"One can't tell how it would have gone, but I well remember the state I was in then." The door was opened and Phineas Finn entered the room. "What, Mr. Finn, are you at home? I thought everybody was crowding down at the clubs, to know who is to be what. We are settled. We are quiet. We have nothing to do to disturb ourselves. But you ought to be in all the flutter of renewed expectation."

"I am waiting my destiny in calm seclusion. I hope the Duke is well?"

"As well as can be expected. He doesn't walk about his room with a poniard in his hand,—ready for himself or Sir Orlando; nor is he sitting crowned like Bacchus, drinking the health of the new Ministry with Lord Drummond and Sir Timothy. He is probably sipping a cup of coffee over a blue-book in dignified retirement. You should go and see him."

"I should be unwilling to trouble him when he is so much occupied."

"That is just what has done him all the harm in the world. Everybody presumes that he has so much to think of that nobody goes near him. Then he is left to boody over everything by himself till he becomes a sort of political hermit, or ministerial Lama, whom human eyes are not to look upon. It doesn't matter now; does it?" Visitor after visitor came in, and the Duchess chatted to them all, leaving the impression on everybody that heard her that she at least was not sorry to be relieved from the troubles attending her husband's late position.

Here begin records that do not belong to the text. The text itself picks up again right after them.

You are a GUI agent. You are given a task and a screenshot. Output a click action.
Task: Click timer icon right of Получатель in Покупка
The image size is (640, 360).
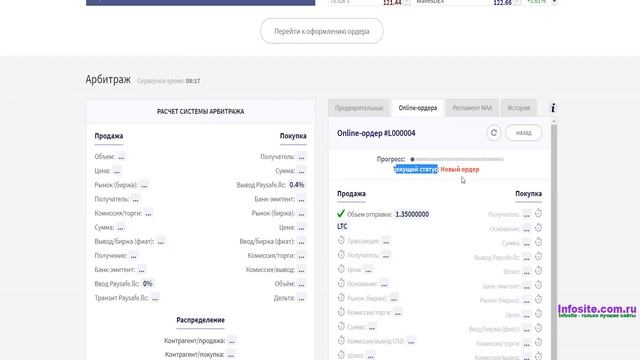point(538,213)
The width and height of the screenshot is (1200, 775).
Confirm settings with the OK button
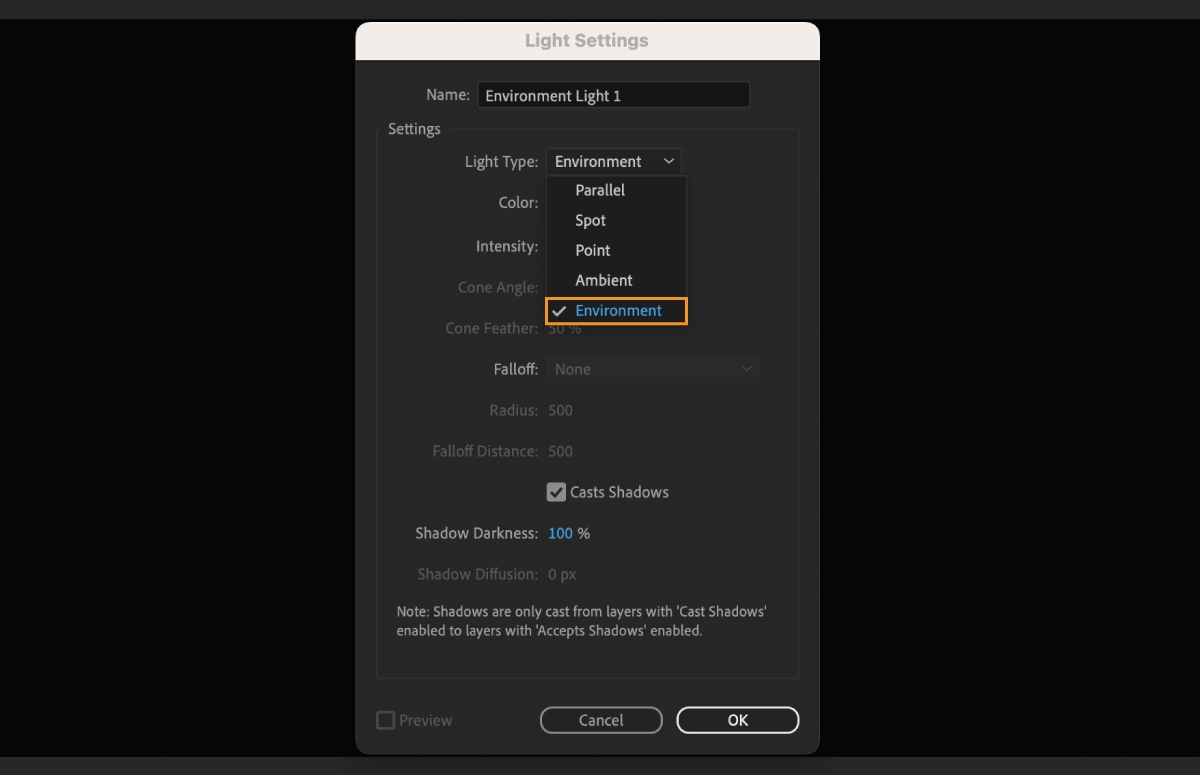(x=737, y=720)
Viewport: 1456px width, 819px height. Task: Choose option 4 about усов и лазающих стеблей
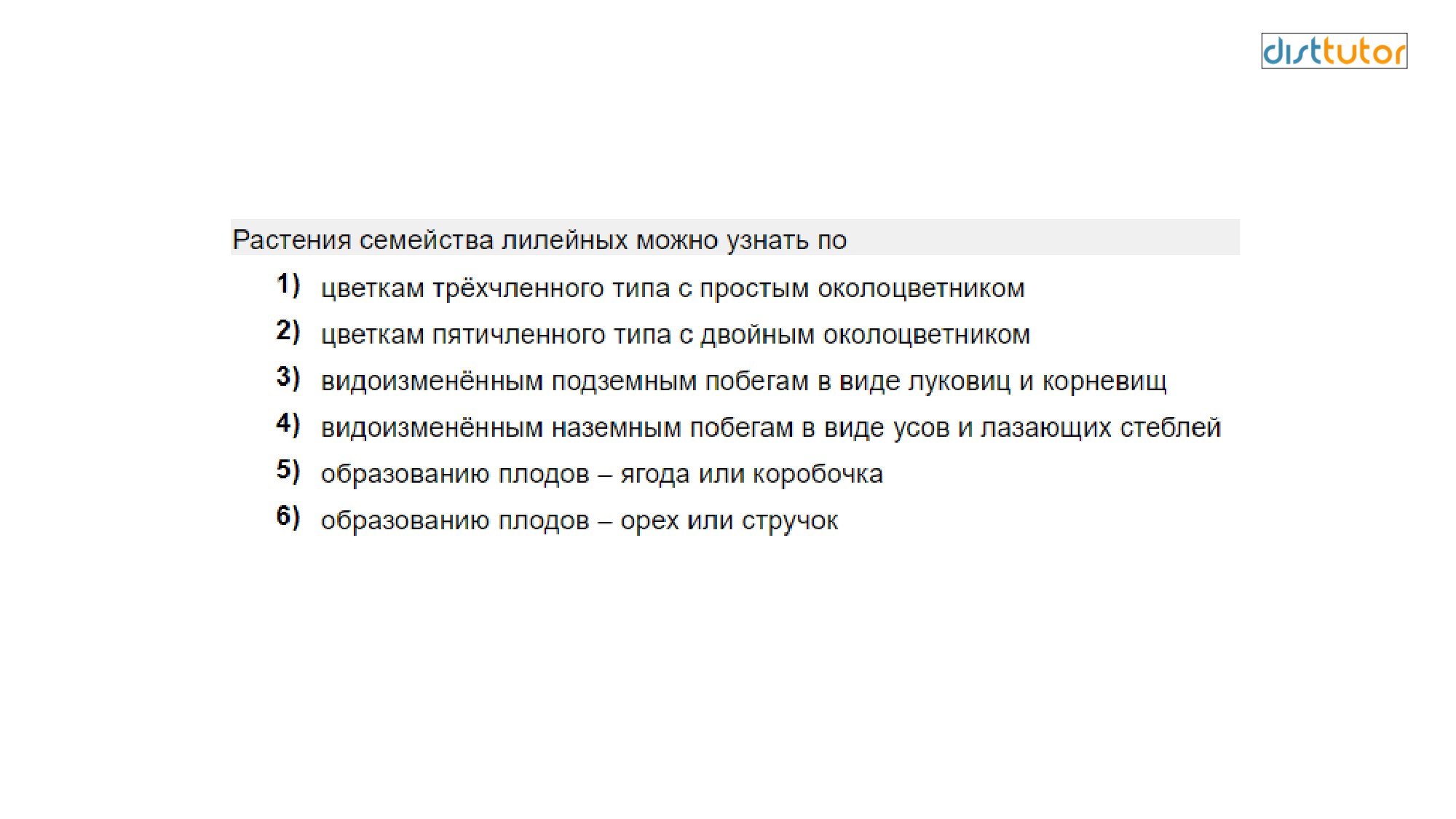click(771, 428)
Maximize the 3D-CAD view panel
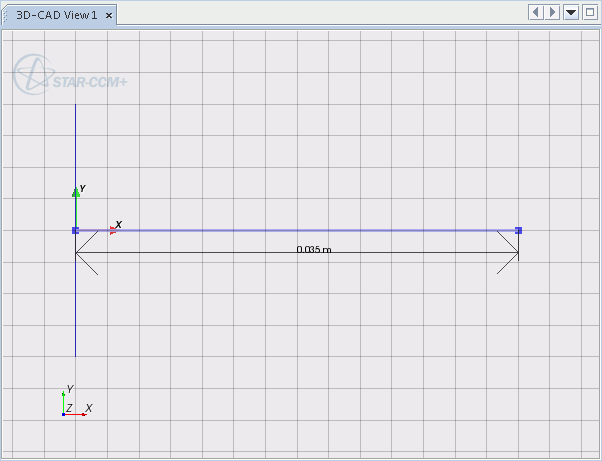 (589, 12)
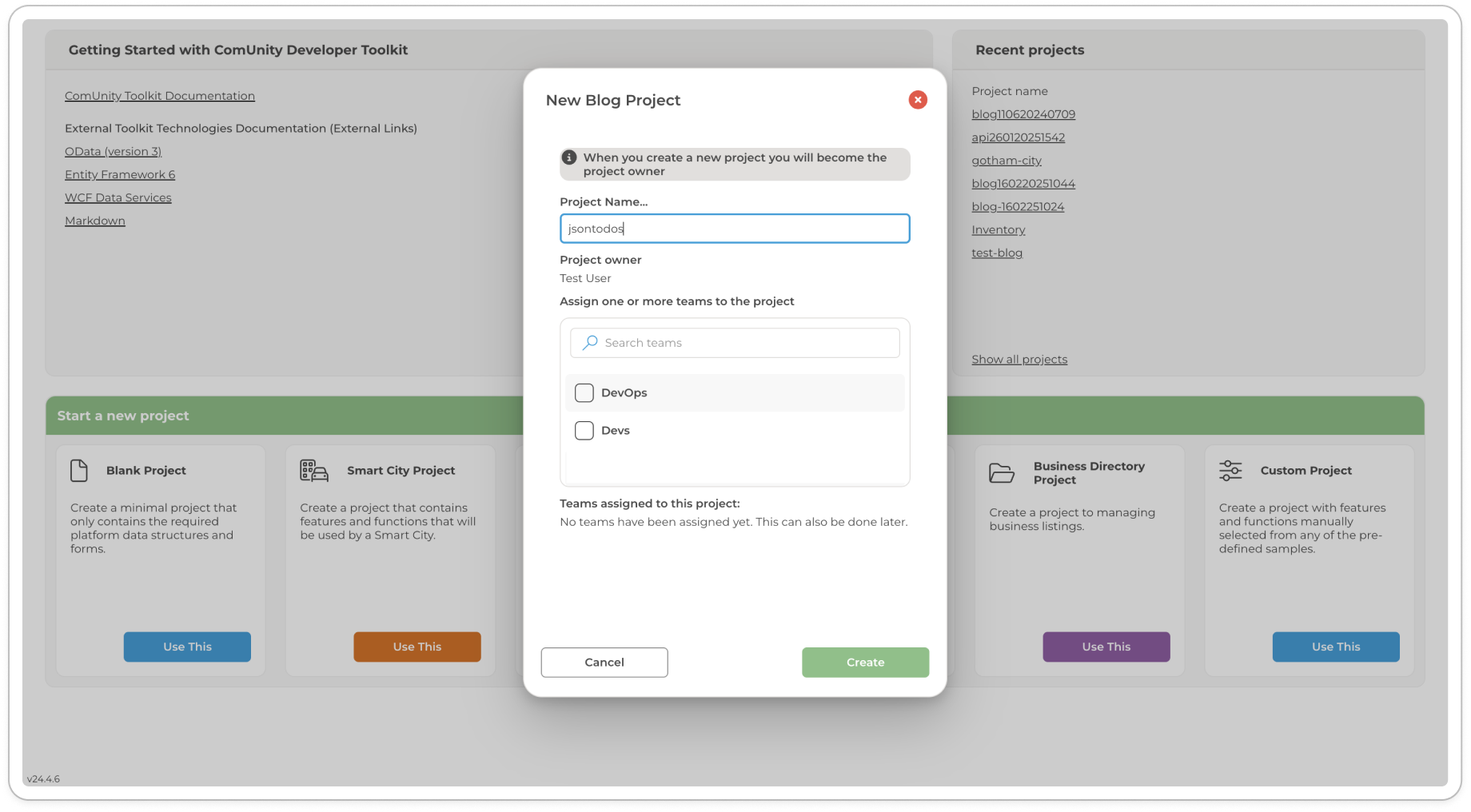Viewport: 1471px width, 812px height.
Task: Click the search magnifier icon in teams
Action: click(590, 343)
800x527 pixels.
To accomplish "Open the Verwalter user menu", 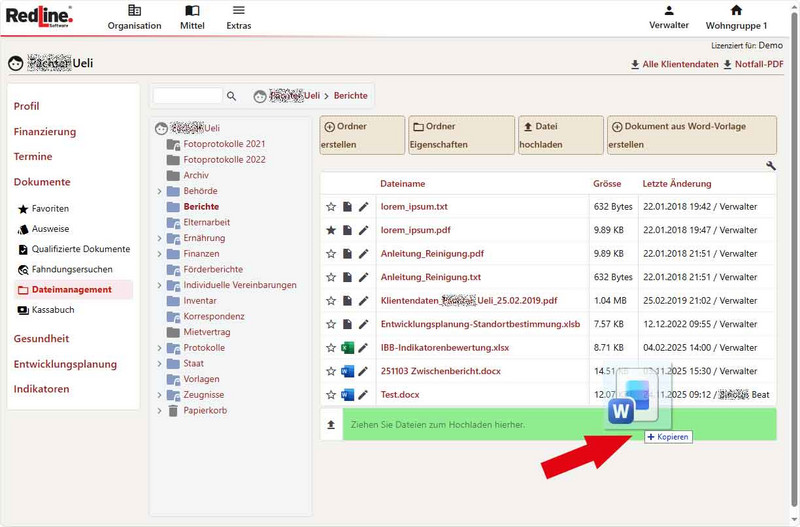I will [x=668, y=17].
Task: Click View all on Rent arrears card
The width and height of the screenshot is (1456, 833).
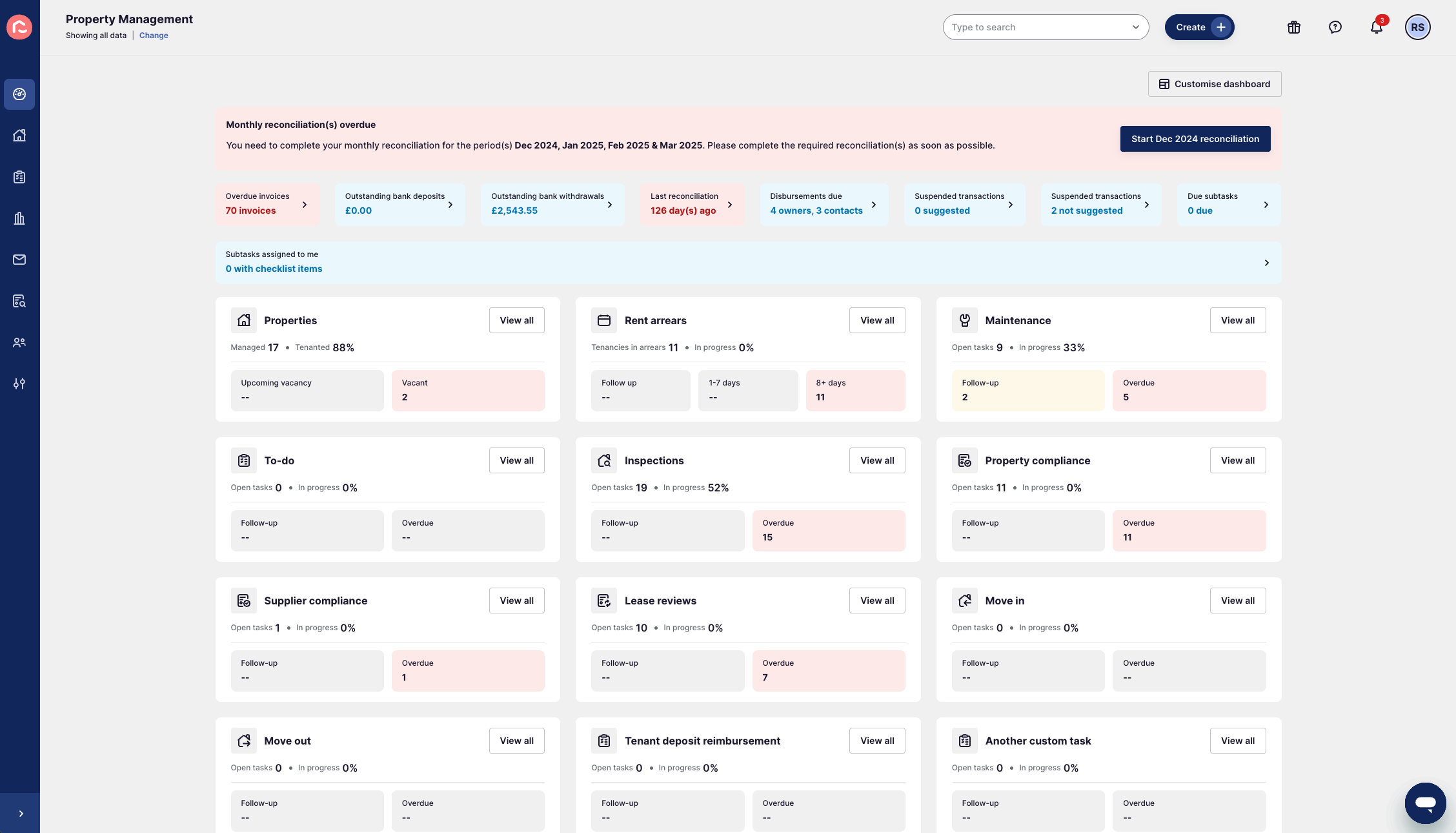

She sat there over an hour, and as she was taking her leave she had a few words to whisper to Mrs. Finn. "When this is all over," she said, "I mean to call on that Mrs. Lopez."

"I thought you did go there."

"That was soon after the poor man had killed himself,—when she was going away. Of course I only left a card. But I shall see her now if I can. We want to get her out of her melancholy if possible. I have a sort of feeling, you know, that among us we made the train run over him."

"I don't think that."

"He got so horribly abused for what he did at Silverbridge; and I really don't see why he wasn't to have his money. It was I that made him spend it."